### Your instructions
Would you return, word for word, the lines of the data below from the line with "This screenshot has height=372, width=1568." through the line with "Image resolution: width=1500", and no others?
▶
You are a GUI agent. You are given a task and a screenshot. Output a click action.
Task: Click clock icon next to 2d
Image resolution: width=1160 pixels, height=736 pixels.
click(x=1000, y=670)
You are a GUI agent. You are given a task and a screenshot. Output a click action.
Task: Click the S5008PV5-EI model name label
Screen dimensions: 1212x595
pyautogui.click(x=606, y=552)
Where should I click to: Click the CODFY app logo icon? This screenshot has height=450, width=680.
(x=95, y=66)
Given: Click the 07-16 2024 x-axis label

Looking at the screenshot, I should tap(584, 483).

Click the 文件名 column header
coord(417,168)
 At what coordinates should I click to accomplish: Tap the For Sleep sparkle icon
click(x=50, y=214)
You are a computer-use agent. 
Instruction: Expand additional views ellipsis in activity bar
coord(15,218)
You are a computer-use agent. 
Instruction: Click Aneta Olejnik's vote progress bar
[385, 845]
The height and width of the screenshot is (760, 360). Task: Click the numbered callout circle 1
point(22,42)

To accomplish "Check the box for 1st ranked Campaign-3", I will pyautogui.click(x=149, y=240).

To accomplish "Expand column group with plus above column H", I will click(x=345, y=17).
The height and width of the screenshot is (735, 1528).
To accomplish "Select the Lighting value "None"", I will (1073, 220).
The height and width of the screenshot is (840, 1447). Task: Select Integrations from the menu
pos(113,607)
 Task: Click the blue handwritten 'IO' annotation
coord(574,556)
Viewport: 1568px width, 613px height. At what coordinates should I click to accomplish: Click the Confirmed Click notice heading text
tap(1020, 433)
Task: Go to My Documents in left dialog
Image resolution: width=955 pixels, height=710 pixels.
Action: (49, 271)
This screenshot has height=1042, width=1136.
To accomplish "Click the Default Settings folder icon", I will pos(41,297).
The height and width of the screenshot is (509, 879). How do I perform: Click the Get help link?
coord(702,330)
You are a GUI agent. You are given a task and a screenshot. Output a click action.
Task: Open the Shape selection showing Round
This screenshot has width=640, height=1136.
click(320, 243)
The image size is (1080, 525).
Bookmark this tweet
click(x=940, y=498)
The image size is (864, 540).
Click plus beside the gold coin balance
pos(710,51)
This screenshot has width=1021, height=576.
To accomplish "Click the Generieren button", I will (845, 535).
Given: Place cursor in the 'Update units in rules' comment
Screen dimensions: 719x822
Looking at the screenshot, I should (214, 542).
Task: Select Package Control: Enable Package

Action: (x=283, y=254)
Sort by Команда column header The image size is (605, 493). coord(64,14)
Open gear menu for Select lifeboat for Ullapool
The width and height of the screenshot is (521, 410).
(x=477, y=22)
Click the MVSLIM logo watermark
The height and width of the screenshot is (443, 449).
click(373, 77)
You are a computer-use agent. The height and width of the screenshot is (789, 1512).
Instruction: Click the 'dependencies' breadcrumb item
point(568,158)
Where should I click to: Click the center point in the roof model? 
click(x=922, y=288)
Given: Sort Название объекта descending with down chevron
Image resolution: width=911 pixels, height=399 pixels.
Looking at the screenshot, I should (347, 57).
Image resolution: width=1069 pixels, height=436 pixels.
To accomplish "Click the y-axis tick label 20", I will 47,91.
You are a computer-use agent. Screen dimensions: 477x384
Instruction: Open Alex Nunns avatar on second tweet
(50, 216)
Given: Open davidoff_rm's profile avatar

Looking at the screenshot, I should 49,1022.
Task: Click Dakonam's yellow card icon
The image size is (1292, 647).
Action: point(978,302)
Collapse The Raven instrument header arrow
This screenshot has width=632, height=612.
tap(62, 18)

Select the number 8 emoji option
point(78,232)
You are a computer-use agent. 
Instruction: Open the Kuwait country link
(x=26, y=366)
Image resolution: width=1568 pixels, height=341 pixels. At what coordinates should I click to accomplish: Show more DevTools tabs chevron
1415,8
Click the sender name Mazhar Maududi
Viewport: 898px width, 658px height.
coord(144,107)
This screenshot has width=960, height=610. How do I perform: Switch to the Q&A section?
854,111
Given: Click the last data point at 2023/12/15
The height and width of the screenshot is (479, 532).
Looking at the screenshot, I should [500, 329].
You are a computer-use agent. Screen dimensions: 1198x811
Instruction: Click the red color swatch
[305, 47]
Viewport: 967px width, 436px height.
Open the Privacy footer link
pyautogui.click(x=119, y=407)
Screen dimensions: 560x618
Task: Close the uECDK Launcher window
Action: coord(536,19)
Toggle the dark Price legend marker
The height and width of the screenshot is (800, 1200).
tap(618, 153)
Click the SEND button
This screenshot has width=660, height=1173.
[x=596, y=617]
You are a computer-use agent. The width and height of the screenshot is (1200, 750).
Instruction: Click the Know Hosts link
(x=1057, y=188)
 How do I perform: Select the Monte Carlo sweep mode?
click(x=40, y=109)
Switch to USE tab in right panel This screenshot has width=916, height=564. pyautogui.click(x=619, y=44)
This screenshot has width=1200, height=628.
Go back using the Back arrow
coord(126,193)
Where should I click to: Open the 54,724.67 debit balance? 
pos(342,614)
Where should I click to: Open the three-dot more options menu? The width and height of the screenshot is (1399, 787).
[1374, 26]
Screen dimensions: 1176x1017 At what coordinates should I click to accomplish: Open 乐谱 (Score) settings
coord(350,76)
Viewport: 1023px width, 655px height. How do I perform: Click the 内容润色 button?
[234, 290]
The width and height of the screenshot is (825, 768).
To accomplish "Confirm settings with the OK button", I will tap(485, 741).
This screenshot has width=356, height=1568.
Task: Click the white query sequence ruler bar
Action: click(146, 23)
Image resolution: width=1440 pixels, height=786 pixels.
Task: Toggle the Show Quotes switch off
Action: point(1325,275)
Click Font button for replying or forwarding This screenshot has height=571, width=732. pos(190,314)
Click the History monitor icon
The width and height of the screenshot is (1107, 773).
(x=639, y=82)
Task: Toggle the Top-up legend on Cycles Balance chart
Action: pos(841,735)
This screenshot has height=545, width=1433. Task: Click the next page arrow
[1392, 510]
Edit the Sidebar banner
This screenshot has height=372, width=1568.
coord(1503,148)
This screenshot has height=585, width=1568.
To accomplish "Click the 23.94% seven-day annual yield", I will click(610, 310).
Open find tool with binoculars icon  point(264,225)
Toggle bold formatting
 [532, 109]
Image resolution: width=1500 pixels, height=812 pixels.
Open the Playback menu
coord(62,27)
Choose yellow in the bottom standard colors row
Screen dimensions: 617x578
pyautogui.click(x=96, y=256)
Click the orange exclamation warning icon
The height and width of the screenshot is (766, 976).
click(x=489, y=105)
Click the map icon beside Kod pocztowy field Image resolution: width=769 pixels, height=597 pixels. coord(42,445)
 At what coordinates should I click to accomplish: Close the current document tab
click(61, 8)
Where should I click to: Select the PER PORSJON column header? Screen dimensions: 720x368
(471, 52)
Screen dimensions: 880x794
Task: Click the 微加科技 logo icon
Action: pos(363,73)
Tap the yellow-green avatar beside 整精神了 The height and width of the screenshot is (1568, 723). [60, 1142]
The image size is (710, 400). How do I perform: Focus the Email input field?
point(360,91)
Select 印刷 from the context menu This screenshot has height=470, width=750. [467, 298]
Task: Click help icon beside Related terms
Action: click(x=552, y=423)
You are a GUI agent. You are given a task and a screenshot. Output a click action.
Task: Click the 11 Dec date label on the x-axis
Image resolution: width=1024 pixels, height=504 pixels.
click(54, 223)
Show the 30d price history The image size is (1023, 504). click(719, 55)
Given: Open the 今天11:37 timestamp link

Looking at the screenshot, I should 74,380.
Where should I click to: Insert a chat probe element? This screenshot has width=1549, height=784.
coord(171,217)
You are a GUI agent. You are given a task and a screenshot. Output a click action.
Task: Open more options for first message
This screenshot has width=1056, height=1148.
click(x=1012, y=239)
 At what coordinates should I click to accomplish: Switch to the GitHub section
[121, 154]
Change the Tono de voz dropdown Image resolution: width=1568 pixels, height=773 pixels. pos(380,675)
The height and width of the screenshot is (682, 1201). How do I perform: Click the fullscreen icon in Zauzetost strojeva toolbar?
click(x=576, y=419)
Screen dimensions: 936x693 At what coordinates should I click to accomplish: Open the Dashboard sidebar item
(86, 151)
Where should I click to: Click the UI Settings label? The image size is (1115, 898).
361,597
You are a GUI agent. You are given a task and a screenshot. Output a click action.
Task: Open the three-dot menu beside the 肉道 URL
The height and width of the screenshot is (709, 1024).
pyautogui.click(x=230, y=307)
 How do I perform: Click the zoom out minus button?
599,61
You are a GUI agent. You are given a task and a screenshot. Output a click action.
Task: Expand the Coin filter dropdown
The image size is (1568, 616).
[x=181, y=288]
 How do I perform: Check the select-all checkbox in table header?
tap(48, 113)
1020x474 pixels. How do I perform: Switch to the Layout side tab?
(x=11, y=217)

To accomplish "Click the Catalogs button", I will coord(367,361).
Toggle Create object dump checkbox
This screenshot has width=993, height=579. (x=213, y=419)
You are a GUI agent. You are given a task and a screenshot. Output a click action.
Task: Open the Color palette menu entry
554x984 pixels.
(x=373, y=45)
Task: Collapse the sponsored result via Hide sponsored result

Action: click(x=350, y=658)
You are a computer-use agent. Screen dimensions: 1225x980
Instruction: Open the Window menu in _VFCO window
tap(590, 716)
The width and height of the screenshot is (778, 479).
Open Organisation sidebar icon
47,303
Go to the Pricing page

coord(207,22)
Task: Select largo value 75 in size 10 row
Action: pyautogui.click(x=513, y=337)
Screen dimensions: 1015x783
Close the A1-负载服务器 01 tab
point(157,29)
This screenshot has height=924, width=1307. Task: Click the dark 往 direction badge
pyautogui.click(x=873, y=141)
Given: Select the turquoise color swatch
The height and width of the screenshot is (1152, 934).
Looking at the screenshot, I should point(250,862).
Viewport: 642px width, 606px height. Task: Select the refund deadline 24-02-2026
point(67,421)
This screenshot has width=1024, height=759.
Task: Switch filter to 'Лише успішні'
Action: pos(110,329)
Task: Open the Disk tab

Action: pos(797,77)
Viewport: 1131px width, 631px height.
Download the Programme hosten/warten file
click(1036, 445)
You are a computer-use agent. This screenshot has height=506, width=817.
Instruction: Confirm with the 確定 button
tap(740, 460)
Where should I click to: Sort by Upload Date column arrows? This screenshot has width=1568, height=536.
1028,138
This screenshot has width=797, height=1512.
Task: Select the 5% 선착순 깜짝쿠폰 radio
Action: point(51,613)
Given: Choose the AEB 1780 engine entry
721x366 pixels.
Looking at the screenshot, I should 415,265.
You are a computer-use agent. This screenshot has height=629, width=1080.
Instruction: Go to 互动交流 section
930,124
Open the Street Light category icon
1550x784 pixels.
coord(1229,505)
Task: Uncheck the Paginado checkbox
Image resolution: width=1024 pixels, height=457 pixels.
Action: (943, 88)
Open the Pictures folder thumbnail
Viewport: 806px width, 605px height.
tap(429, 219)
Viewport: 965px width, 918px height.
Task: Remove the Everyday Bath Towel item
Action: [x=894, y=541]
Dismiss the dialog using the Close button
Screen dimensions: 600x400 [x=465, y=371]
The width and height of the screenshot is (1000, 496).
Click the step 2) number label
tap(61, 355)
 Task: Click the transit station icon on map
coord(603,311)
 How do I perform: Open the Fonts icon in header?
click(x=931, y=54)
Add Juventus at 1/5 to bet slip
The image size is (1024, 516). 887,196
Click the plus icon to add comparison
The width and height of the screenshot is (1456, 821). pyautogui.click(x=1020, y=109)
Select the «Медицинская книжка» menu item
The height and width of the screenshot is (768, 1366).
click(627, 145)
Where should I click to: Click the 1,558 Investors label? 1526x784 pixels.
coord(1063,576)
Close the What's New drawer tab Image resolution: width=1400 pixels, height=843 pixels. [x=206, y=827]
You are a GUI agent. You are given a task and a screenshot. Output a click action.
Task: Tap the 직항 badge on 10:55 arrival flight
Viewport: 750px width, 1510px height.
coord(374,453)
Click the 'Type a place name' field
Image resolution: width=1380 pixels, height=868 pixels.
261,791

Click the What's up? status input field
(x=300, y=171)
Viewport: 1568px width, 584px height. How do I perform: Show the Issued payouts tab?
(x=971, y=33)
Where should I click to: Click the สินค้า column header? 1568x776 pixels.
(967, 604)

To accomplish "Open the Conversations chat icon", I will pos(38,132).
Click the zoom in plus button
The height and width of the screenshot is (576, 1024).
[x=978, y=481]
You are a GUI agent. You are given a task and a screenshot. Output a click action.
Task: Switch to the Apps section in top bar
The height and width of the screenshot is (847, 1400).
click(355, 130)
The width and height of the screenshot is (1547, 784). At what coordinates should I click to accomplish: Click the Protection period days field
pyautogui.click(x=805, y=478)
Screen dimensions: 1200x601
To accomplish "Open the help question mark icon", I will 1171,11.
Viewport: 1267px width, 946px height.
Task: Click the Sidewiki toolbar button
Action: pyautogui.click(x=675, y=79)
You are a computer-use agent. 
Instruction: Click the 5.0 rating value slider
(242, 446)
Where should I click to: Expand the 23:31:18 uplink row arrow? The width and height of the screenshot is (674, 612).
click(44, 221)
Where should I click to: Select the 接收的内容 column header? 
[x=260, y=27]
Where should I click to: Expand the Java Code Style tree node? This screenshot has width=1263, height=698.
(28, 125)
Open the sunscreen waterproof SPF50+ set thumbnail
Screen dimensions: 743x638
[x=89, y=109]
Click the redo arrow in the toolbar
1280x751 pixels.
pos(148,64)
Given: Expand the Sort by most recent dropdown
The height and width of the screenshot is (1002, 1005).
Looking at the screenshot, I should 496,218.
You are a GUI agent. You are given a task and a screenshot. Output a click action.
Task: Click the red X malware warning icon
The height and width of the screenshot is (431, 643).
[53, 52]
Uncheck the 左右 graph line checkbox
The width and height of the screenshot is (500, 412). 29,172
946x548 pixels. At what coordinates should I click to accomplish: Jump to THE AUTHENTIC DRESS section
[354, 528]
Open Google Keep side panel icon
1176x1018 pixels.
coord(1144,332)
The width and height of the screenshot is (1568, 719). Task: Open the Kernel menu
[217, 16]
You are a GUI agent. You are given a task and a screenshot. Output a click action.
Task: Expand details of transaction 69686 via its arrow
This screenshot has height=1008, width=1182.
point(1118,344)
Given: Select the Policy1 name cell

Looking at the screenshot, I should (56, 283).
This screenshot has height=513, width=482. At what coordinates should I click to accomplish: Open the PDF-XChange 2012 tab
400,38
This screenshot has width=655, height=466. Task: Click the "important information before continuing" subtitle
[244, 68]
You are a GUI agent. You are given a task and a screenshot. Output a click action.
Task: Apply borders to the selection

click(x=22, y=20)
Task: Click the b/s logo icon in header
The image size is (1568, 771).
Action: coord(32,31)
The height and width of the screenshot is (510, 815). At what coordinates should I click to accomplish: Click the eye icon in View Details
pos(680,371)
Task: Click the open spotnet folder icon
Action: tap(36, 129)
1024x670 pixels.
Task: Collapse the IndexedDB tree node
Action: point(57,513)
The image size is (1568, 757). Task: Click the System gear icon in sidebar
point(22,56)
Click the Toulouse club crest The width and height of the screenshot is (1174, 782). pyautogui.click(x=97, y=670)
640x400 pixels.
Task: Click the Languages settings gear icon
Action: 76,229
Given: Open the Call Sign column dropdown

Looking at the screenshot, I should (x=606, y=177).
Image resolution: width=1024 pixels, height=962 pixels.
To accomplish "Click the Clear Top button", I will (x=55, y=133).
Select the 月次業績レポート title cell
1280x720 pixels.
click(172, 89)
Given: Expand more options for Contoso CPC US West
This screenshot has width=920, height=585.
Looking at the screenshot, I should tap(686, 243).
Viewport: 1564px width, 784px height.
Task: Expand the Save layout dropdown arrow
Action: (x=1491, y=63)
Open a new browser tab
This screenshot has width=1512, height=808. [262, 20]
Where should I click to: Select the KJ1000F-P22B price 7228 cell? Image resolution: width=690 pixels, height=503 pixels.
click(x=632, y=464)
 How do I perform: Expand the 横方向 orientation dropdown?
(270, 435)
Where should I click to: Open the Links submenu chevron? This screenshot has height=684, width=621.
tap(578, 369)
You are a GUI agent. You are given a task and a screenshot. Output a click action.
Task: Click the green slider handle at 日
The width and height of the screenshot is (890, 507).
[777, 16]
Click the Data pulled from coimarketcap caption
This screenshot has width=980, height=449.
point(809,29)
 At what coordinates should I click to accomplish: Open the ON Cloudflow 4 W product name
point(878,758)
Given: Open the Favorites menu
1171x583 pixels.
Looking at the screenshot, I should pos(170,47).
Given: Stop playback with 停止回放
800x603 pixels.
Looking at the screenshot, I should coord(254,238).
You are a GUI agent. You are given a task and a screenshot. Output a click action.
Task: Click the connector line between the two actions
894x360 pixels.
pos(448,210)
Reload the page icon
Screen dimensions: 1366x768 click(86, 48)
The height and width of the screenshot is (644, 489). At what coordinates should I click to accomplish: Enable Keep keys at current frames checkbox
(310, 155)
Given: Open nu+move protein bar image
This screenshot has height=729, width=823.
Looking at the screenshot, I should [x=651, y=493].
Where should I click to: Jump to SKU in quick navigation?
◀
### Answer section
This screenshot has height=372, width=1568.
coord(1503,148)
This screenshot has height=585, width=1568.
To accomplish "Click the 23.94% seven-day annual yield", I will click(610, 310).
Open find tool with binoculars icon  point(264,225)
Toggle bold formatting
 [532, 109]
Image resolution: width=1500 pixels, height=812 pixels.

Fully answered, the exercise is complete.